**RECORD EXTRACTS:**
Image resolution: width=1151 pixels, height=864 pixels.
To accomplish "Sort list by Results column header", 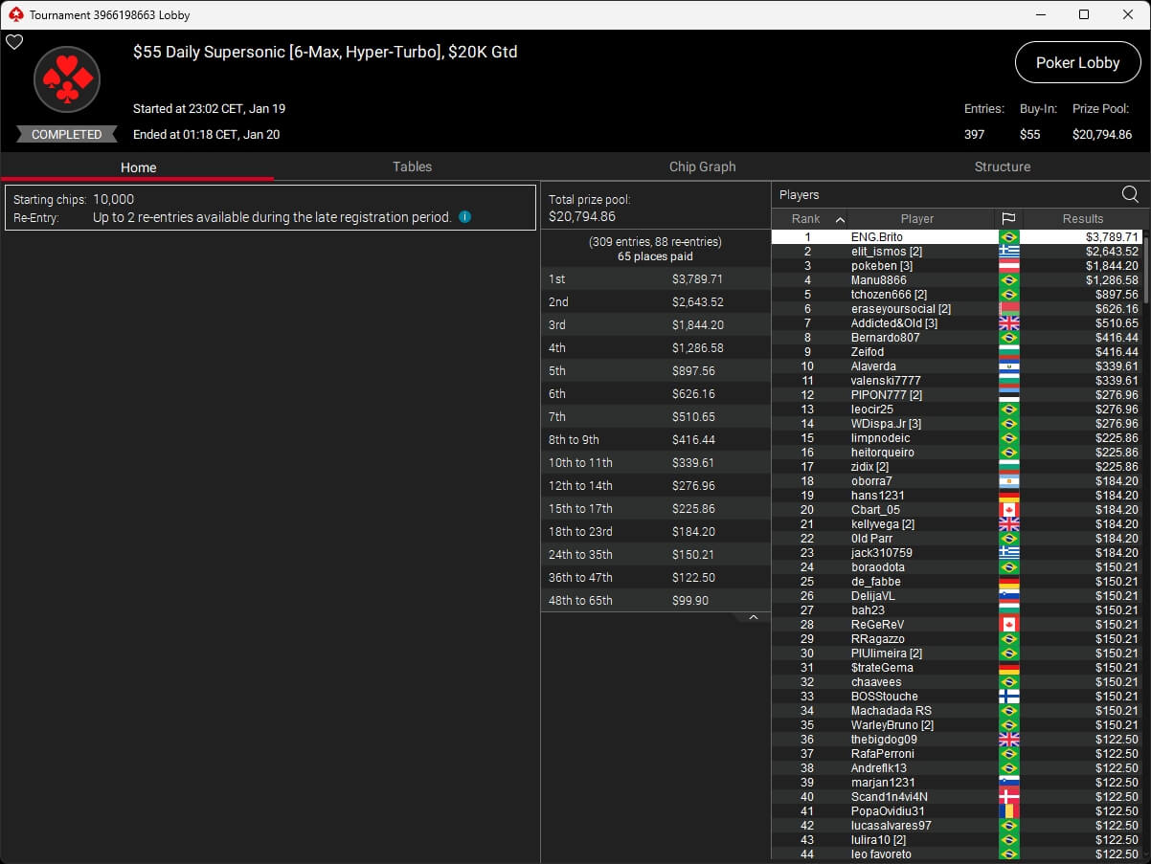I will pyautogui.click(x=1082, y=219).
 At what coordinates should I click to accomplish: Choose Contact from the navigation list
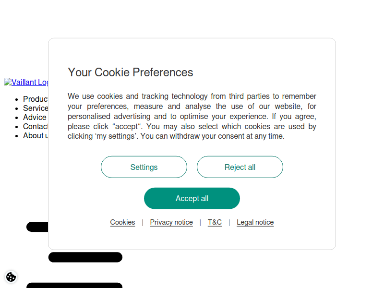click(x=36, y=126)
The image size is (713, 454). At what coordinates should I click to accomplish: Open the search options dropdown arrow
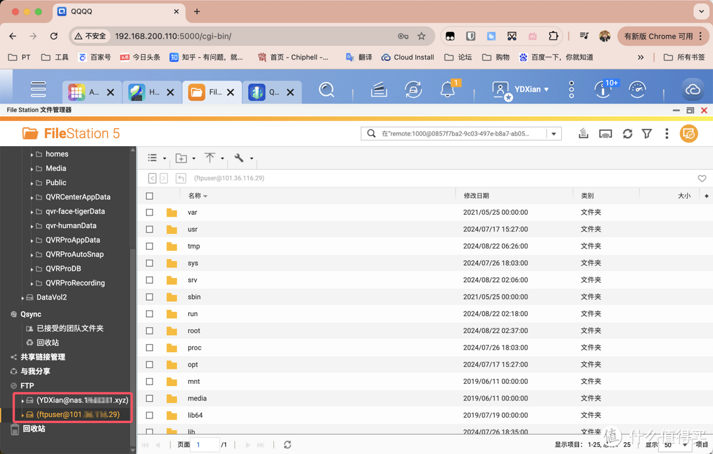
==
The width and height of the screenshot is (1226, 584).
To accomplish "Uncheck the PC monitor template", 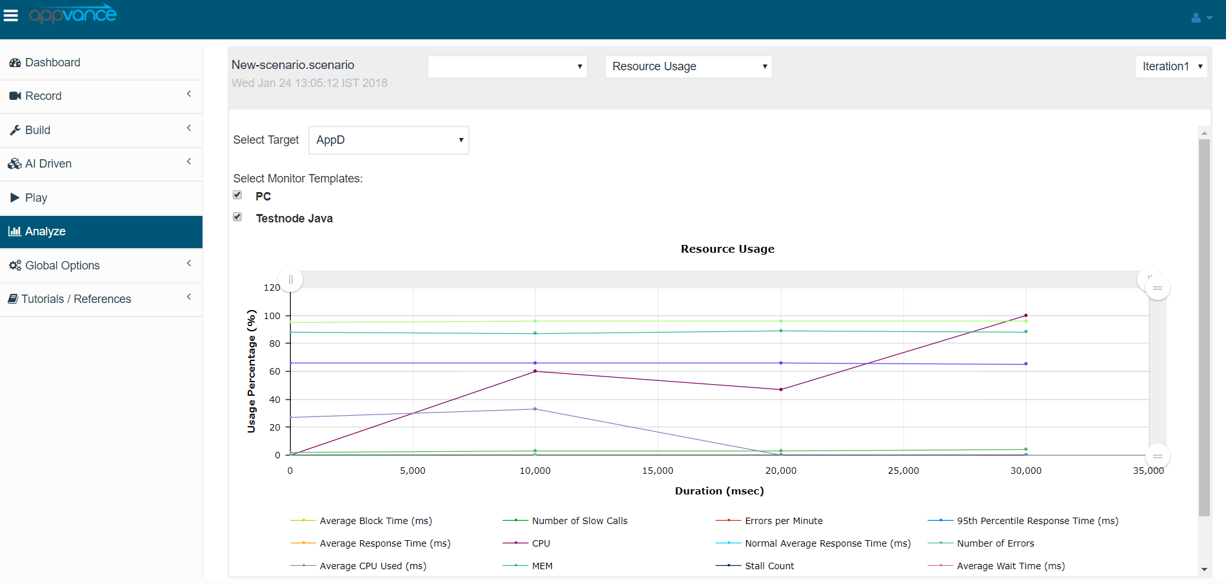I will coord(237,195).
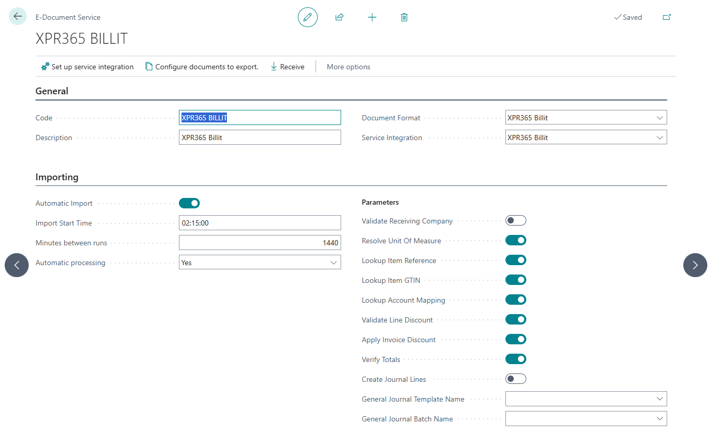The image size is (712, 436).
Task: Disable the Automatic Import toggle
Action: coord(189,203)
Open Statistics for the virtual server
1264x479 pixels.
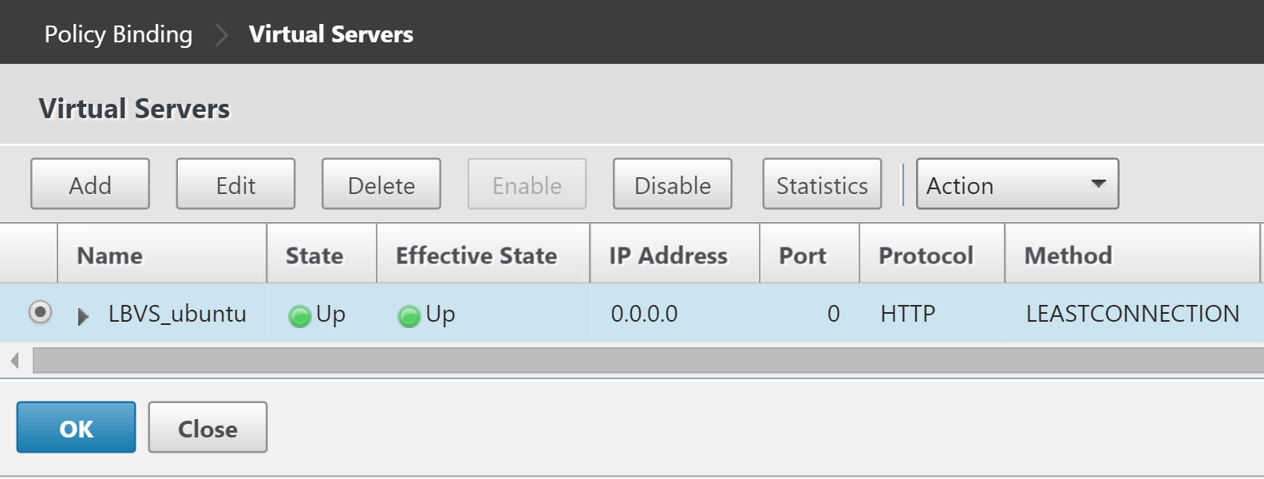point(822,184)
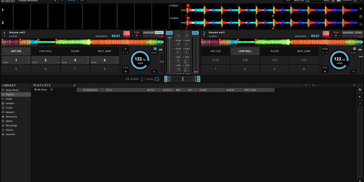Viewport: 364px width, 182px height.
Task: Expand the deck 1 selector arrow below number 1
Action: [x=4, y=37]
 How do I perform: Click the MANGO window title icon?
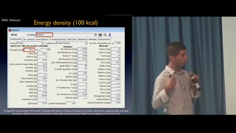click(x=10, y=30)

**ACTIVITY:**
The line holding "At what coordinates should I click to accomplish: Choose" starts the copy and the line holding "The image size is (713, 454)." ends it. Repeat those two lines above and all between them exactly, leaving out pictures.

**ANSWER TO THIS TASK:**
 At what coordinates should I click to accomplish: Choose Contact from the navigation list
click(x=36, y=126)
The image size is (713, 454). At what coordinates should I click to accomplish: Open the search options dropdown arrow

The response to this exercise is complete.